HCV non-structural NS4A protein of genotype 3a induces mitochondria mediated death by activating Bax and the caspase cascade

Abstract

Currently almost 170 million of the world population is suffering with Hepatitis C virus (HCV) that is the major cause of liver diseases, which leads to liver fibrosis, cirrhosis and hepatocellular carcinoma. Approximately 6% of the Pakistani population is chronically infected with HCV, with genotype 3a being the most prominent strain in Pakistan. Complex of HCV non-structural proteins NS3-4A plays an important role in the viral replication machinery that together has serine protease and helicase activity. Genetic heterogeneity within HCV genotypes makes it pertinent to assess the apoptotic pathway within different HCV genotypes.
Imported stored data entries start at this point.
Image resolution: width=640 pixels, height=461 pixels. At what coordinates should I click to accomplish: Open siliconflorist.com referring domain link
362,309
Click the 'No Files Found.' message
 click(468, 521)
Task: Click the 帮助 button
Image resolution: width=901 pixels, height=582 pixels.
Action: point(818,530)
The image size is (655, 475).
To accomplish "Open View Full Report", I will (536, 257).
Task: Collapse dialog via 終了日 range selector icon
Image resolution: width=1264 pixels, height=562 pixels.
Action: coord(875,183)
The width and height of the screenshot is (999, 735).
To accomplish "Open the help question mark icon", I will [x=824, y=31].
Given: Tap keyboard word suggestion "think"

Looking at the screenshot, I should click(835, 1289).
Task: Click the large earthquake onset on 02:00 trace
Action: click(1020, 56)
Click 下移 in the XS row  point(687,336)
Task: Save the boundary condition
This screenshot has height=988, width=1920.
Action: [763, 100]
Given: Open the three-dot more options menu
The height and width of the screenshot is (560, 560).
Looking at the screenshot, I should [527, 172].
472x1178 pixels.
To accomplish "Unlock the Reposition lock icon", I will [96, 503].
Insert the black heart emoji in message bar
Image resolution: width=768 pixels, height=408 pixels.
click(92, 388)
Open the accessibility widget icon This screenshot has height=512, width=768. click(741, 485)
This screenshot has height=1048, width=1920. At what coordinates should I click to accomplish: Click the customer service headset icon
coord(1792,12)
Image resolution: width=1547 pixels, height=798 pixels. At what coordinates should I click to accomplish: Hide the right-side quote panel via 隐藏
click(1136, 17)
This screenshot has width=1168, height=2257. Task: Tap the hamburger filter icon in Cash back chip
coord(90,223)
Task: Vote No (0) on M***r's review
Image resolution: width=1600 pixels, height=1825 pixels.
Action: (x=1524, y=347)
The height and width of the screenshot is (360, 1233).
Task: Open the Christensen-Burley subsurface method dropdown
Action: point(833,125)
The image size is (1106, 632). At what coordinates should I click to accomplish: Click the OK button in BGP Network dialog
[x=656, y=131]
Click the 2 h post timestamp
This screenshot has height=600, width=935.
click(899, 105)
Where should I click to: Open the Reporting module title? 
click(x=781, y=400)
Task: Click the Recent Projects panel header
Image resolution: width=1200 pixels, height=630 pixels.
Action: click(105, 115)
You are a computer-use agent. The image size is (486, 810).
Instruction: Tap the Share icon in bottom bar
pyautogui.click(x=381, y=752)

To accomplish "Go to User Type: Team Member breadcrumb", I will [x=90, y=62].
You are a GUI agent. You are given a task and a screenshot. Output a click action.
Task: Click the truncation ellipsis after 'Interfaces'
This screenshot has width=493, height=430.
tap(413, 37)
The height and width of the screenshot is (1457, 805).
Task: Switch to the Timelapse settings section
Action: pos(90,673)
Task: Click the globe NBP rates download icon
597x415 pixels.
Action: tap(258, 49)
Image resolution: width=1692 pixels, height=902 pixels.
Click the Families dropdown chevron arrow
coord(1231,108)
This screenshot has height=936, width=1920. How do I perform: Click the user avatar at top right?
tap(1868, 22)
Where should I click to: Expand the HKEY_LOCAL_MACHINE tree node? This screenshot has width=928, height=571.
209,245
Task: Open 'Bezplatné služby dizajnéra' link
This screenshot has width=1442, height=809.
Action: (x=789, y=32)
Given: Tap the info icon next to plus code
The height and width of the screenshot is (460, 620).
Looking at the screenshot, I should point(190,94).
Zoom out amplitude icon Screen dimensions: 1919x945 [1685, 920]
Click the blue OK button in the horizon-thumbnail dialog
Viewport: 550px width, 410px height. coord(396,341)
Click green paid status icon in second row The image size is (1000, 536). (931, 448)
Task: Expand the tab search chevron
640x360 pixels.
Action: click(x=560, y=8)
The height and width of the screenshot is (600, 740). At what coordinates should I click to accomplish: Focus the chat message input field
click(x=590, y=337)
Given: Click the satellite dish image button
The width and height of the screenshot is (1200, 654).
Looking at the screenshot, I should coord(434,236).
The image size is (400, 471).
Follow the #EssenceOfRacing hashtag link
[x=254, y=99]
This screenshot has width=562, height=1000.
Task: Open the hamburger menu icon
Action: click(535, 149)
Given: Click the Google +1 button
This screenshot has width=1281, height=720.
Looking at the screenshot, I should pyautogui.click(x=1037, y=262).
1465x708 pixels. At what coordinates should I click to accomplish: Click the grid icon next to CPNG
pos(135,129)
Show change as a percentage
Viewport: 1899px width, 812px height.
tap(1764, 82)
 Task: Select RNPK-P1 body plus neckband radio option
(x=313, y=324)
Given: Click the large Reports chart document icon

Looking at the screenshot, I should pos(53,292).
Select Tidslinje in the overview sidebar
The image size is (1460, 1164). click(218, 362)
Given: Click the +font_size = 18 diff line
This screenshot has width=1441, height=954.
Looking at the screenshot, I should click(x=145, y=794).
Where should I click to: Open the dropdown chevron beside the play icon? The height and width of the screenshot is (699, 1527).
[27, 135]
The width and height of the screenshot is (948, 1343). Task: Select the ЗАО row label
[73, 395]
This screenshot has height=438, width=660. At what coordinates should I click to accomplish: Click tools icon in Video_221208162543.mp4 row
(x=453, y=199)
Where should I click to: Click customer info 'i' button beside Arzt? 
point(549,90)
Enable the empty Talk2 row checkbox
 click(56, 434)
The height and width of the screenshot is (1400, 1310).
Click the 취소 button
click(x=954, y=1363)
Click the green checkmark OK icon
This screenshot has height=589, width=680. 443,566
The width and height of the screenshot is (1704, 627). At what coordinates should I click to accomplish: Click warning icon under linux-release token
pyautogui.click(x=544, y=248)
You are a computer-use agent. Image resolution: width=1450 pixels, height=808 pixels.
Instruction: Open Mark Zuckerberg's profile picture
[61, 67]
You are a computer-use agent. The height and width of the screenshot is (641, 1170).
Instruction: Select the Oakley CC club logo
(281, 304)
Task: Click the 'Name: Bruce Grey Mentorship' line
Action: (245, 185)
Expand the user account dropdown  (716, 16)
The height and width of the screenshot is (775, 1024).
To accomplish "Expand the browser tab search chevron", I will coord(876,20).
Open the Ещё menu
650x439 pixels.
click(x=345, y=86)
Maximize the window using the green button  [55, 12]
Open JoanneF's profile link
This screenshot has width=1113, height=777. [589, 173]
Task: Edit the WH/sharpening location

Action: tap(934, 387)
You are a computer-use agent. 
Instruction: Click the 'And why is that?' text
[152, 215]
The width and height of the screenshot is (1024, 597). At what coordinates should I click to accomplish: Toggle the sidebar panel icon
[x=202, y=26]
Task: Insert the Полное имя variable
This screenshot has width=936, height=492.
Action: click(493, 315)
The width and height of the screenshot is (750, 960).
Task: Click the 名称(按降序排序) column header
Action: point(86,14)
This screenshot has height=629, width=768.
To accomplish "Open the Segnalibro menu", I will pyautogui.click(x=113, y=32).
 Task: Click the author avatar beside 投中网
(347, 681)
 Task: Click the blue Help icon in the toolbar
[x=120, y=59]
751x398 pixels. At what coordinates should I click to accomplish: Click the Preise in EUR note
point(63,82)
Findings of present study reveal that HCV genotype 3a NS4A and NS3-NS4A induce cell death in Huh-7 cells. Moreover, our results demonstrated that NS3-4A and NS4A proteins were not only localized on ER but also on the mitochondria. Bax a pro-apoptotic protein was found translocated to the mitochondria in the transfected cells, while up-regulated expression of Bax and down-regulated expression of anti-apoptotic Bcl-xL protein was also observed in the presence of NS4A and NS3-4A proteins. High level of mitochondrial superoxide generation was observed in the transfected cells and NS3-4A and NS4A triggered a cascade of activation starting from caspase-9, then caspase-7 and caspase-3 that ultimately led to the cleavage of poly (ADP-ribose) polymerase PARP. Collectively findings of the present study suggest that NS4A and co-expression of NS3-4A and NS4A of genotype 3a has similar capacity to induce apoptosis through a Bax-triggered, mitochondrial-mediated, caspase cascade.